Consegna 1: Ricopia dal brano sulle vittime del dovere il passo che si apre con le parole "In questo contesto, l’onere" e si chiude con "come malattia professionale.".
Consegna 2: Riassumi in due frasi il brano sulle vittime del dovere.

In base all’art. 1, commi 563 e 564, della legge n. 266 del 2005, le vittime del dovere possono ottenere specifici benefici qualora subiscano danni a causa di rischi tipizzati, come l’esposizione all’uranio impoverito, durante lo svolgimento delle proprie mansioni.
Quando un lavoratore sviluppa una patologia collegata causalmente, anche solo in parte, a un rischio tipizzato legato alla sua attività lavorativa, la normativa prevede una presunzione legale di eziologia professionale. In altre parole, si presume che la malattia sia stata causata dall’attività lavorativa stessa, a meno che non venga dimostrato il contrario.
In questo contesto, l’onere della prova si ribalta: spetta al datore di lavoro dimostrare che la patologia del lavoratore sia stata causata esclusivamente da fattori esterni all’ambiente di lavoro, che non siano legati al rischio tipizzato. Questa dimostrazione deve essere tale da superare la presunzione legale di una causa professionale. Se il datore di lavoro non riesce a fornire prove convincenti dell’efficacia causale esclusiva di fattori extralavorativi, la patologia del lavoratore sarà considerata come conseguenza dell’esposizione ai rischi lavorativi e, quindi, come malattia professionale.

Dati mostrati:
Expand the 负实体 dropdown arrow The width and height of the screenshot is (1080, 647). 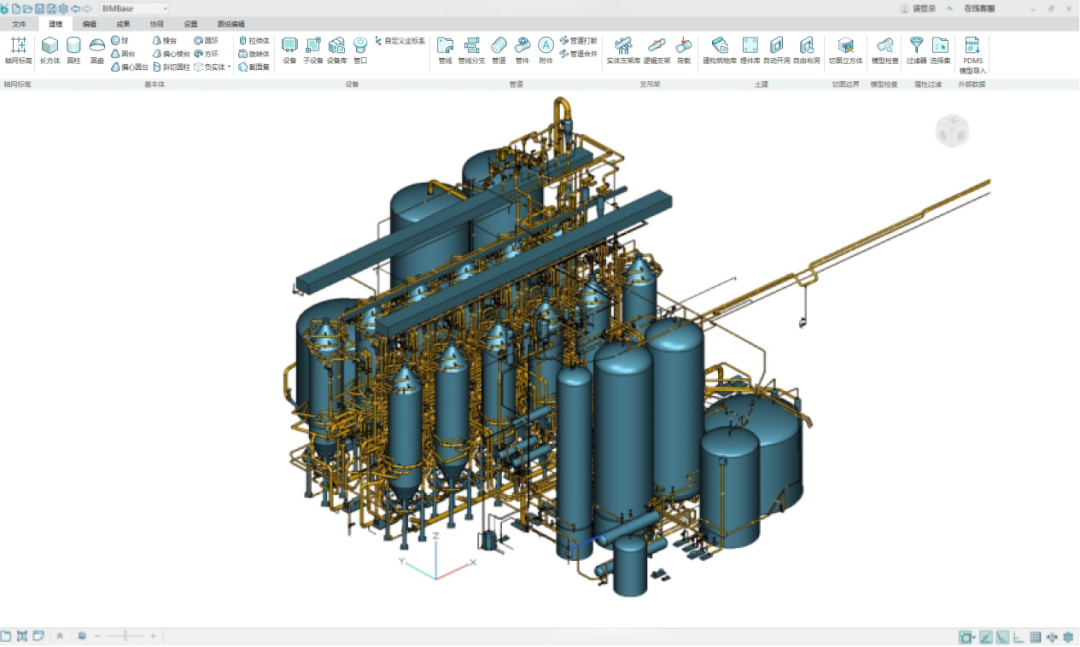[229, 67]
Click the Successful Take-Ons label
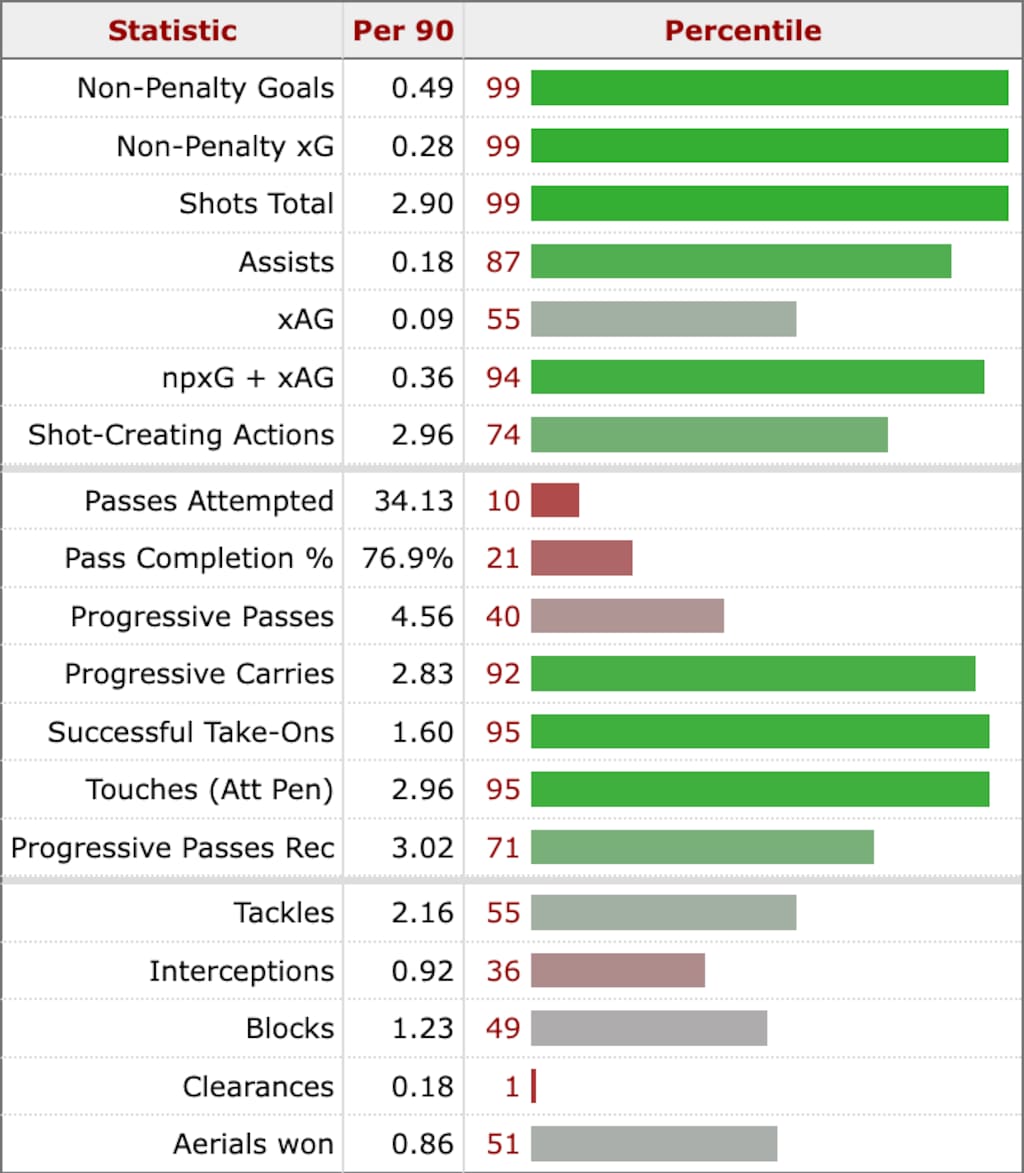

Risultato 1:
In questo contesto, l’onere della prova si ribalta: spetta al datore di lavoro dimostrare che la patologia del lavoratore sia stata causata esclusivamente da fattori esterni all’ambiente di lavoro, che non siano legati al rischio tipizzato. Questa dimostrazione deve essere tale da superare la presunzione legale di una causa professionale. Se il datore di lavoro non riesce a fornire prove convincenti dell’efficacia causale esclusiva di fattori extralavorativi, la patologia del lavoratore sarà considerata come conseguenza dell’esposizione ai rischi lavorativi e, quindi, come malattia professionale.

Risultato 2: In base all'art. 1, commi 563 e 564, della legge n. 266 del 2005, le vittime del dovere possono ottenere benefici se subiscono danni per rischi tipizzati, come l'esposizione all'uranio impoverito, durante le proprie mansioni. Una patologia collegata anche solo in parte a tali rischi si presume di origine professionale; spetta al datore di lavoro dimostrare che derivi esclusivamente da fattori extralavorativi, altrimenti è considerata malattia professionale.